Effects: From Zero to Couch in 60 Seconds
Blacknana doesn't creep—it teleports. The high starts behind your eyeballs like a polite home invasion, then spreads to your limbs with the enthusiasm of a weighted blanket cult. Users report immediate full-body sedation, followed by intense philosophical debates about whether bananas are berries (they are, and you'll care deeply). The indica dominance means you'll be horizontal, probably rewatching Planet Earth and apologizing to the fish for existing.
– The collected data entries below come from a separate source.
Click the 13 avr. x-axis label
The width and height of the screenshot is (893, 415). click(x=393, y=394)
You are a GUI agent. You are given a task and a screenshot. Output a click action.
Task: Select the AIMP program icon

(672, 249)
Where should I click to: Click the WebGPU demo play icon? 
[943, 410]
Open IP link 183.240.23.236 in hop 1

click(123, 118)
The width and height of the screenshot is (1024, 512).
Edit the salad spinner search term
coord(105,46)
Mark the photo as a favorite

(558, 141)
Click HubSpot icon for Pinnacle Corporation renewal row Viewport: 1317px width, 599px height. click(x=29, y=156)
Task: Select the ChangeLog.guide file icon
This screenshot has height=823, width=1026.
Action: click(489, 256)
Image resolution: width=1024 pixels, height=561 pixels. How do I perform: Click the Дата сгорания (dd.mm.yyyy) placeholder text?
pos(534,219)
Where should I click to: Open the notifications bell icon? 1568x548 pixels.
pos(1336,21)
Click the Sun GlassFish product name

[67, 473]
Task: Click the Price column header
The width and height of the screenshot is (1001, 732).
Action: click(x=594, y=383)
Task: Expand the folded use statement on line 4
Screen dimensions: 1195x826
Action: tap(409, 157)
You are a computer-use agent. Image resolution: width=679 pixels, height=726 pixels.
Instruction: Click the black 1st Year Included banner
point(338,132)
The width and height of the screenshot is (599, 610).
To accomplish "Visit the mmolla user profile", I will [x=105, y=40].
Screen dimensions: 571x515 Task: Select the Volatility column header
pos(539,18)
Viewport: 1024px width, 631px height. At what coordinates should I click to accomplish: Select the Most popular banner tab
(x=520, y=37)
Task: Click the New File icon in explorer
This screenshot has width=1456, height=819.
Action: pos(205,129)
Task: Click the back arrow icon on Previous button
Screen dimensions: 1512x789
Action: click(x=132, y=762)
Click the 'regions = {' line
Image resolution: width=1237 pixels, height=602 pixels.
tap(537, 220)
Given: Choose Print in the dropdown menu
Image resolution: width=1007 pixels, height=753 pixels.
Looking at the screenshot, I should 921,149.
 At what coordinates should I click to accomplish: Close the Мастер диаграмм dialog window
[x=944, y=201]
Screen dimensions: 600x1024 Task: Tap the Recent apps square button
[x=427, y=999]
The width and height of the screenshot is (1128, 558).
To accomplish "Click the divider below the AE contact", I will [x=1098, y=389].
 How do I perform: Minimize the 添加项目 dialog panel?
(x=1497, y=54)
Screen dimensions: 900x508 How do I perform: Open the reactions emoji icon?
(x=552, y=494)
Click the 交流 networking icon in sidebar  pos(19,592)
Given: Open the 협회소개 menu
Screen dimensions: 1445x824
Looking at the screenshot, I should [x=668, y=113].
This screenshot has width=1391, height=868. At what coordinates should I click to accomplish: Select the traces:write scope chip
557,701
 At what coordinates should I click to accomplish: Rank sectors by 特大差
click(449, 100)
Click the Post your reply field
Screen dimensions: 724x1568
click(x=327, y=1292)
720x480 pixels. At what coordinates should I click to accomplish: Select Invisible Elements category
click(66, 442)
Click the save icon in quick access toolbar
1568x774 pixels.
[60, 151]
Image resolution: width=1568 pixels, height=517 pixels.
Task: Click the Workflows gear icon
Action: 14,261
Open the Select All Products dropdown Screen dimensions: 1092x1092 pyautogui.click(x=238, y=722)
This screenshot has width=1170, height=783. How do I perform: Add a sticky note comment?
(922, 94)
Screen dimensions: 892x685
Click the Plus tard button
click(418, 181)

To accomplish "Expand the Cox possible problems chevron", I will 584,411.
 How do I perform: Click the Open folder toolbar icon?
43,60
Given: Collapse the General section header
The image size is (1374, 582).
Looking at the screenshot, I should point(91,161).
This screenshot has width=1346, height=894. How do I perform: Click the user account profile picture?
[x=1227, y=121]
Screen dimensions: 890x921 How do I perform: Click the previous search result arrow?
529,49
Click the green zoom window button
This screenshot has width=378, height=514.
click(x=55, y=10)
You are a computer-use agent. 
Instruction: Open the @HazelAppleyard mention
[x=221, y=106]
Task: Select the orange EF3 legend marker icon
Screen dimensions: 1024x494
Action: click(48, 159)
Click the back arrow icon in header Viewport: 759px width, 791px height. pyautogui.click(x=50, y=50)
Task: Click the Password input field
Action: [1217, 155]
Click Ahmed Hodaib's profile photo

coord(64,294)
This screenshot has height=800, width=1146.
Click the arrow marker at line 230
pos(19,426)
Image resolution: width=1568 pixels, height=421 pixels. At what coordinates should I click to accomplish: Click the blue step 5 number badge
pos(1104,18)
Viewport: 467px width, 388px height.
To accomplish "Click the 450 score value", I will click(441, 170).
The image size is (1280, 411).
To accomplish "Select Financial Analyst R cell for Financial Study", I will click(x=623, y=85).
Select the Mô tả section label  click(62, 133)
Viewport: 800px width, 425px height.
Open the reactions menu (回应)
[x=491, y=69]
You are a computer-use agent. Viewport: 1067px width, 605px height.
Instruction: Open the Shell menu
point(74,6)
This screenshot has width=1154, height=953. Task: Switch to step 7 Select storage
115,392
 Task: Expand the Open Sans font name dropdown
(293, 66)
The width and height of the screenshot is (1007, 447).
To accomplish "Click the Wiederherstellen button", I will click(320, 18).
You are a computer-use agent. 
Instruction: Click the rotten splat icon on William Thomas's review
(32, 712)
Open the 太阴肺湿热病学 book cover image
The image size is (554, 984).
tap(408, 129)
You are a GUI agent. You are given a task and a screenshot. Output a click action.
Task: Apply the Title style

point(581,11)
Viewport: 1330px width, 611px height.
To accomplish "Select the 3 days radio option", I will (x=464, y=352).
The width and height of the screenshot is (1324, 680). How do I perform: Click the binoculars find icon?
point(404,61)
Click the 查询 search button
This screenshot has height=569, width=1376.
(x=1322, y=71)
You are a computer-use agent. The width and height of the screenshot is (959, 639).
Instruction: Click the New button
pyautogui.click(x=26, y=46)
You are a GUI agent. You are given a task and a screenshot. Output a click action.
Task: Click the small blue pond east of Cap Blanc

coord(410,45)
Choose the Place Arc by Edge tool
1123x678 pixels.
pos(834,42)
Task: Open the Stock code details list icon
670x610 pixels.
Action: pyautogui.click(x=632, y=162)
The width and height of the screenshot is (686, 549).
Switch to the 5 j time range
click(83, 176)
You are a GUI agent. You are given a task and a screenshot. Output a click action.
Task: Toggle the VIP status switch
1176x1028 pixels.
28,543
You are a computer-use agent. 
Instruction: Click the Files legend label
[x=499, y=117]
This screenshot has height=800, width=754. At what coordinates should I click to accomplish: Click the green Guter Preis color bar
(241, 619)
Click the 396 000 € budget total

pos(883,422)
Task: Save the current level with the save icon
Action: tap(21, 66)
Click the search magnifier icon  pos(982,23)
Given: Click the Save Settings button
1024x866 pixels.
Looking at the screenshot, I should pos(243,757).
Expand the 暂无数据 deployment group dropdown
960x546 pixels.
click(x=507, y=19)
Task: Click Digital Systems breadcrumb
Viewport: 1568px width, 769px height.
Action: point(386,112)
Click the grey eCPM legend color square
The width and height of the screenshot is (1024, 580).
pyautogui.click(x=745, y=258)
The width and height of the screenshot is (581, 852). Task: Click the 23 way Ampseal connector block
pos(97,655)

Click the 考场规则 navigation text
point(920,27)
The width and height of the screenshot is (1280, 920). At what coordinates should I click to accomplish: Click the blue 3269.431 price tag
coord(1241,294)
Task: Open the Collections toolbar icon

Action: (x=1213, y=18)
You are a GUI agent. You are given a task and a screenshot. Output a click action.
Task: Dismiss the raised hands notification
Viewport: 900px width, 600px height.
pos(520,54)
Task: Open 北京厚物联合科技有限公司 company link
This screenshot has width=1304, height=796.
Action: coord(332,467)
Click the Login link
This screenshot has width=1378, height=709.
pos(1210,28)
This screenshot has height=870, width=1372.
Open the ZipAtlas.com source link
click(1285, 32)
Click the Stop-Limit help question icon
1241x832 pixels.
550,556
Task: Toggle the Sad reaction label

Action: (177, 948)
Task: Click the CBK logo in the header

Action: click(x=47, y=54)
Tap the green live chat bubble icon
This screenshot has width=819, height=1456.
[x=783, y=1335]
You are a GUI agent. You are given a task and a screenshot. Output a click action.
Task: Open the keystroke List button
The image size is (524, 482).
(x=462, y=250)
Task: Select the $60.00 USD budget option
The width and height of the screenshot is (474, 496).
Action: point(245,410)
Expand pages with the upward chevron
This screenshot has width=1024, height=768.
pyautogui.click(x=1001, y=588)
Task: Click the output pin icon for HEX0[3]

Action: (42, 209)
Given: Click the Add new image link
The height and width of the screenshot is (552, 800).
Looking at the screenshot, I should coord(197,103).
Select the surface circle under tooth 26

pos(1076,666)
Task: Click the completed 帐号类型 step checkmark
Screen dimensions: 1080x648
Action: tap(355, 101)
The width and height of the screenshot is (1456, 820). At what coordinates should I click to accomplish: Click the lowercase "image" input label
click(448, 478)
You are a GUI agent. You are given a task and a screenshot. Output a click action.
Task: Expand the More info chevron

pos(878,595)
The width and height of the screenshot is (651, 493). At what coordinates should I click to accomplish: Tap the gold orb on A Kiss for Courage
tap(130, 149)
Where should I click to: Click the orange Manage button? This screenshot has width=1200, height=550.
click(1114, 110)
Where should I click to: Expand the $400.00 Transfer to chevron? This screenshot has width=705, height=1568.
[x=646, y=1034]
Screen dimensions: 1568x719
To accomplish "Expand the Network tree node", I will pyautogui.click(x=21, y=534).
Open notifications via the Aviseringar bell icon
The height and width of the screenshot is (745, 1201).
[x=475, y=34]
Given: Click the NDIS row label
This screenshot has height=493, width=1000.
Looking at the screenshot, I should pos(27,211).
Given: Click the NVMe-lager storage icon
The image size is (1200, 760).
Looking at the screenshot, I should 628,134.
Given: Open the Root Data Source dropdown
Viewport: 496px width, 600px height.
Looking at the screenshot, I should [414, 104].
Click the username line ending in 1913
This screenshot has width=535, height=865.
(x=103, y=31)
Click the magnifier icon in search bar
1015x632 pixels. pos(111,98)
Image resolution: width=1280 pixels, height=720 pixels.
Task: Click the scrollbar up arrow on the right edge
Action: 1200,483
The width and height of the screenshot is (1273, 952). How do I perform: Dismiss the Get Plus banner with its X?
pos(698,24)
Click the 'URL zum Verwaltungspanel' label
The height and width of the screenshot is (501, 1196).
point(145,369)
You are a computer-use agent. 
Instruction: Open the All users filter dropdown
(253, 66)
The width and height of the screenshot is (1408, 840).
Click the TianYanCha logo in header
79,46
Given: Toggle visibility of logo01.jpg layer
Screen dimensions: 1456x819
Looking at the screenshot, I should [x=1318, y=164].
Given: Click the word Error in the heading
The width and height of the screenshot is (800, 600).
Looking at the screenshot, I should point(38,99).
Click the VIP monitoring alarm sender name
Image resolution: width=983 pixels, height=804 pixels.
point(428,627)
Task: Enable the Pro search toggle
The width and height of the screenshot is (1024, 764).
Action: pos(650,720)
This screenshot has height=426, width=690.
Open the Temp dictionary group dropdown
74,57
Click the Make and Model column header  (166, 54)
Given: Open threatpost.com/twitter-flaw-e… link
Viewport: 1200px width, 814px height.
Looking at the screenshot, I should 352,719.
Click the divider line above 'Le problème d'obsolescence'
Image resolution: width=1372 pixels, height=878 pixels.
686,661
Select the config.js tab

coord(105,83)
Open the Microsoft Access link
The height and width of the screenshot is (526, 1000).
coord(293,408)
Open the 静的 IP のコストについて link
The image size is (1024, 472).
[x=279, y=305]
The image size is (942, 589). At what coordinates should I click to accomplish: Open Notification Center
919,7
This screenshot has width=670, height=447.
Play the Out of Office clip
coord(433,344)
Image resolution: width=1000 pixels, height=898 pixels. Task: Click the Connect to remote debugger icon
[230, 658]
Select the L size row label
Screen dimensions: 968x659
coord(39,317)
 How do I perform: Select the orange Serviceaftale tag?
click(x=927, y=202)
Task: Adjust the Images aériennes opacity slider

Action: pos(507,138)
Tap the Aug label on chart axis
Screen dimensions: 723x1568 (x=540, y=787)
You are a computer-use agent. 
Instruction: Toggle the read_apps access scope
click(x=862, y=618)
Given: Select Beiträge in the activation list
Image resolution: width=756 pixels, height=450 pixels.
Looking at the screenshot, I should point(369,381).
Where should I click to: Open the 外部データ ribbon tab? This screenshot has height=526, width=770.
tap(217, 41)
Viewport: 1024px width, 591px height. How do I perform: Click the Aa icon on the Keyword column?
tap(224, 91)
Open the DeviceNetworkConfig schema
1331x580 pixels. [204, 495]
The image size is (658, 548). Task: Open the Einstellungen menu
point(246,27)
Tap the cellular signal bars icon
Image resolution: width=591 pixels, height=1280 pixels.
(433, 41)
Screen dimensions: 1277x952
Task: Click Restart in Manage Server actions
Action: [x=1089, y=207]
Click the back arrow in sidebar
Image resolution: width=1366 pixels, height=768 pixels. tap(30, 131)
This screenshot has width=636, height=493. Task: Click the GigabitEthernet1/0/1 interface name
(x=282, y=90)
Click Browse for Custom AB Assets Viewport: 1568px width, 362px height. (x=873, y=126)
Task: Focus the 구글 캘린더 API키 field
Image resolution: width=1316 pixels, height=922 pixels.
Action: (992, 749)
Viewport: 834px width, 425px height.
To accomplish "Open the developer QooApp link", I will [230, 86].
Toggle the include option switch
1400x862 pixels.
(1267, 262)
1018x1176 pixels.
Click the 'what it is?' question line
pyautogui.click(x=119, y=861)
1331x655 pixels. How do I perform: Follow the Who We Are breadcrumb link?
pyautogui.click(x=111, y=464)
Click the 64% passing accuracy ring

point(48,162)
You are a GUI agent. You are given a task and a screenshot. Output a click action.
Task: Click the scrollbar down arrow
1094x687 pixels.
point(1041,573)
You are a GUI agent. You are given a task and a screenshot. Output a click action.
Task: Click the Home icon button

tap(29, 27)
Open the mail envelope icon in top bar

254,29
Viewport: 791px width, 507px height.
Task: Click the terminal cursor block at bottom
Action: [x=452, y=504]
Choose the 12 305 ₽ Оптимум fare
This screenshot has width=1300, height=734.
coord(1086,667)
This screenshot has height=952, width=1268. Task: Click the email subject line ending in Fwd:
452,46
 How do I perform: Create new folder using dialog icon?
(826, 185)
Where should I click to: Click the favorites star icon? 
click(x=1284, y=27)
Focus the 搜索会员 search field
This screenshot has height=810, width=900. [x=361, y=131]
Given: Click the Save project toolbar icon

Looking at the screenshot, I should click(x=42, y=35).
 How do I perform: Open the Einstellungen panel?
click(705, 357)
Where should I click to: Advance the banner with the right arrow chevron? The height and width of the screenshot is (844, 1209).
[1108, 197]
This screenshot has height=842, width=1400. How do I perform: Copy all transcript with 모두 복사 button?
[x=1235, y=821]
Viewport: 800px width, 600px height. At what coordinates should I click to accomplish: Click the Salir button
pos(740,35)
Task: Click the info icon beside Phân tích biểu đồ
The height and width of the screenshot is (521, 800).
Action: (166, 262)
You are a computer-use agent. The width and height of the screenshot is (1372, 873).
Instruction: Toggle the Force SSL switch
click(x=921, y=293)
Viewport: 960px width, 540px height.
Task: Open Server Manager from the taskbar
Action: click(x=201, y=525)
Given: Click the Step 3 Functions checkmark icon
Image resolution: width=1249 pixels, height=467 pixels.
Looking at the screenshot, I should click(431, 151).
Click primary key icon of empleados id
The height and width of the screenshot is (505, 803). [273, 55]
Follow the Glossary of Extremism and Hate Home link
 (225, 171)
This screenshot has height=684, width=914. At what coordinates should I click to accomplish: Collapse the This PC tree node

Flavor & Aroma: Willy Wonka's Grow Room
This strain smells like someone blended banana Runts with fresh soil and a hint of "your dealer's cologne." The taste is overwhelmingly banana-forward—think banana cream pie meets dank basement. On exhale, there's an earthy spiciness that reminds you this isn't actually dessert, despite what your munchies will insist. Pro tip: don't smoke this around actual bananas, you'll feel like a cannibal.
Growing Blacknana: For People Who Hate Money
These buds grow dense and dark, like little purple-black nuggets of sleep. The plant demands attention—she's basically a cannabis diva who needs perfect humidity and will hermie if you look at her wrong. Trichome coverage is obscene; you'll need sunglasses just to trim. Yields are generous if you can keep her happy, which is like keeping a moody teenager content but with more nutrients and less TikTok.
Medical Uses (a.k.a. Pharmaceutical Bananas)
Doctors won't prescribe it, but your insomnia wishes they would. Blacknana excels at turning racing thoughts into gentle snores. Chronic pain patients report feeling like their body is made of warm marshmallows. Anxiety melts away faster than banana bread at a potluck. Just don't plan on operating heavy machinery unless that machinery is your couch and the operation is becoming one with it.
Who Should Smoke This?
Perfect for people whose personality is "tired." If your ideal Friday night involves horizontal meditation and snacks you can't remember buying, welcome home. Not recommended for morning use unless your morning routine includes going back to bed. Great for creative types who need inspiration for their nap dreams. Essentially, if you've ever thought "I wish this banana could sedate me," congratulations, you found your spirit strain.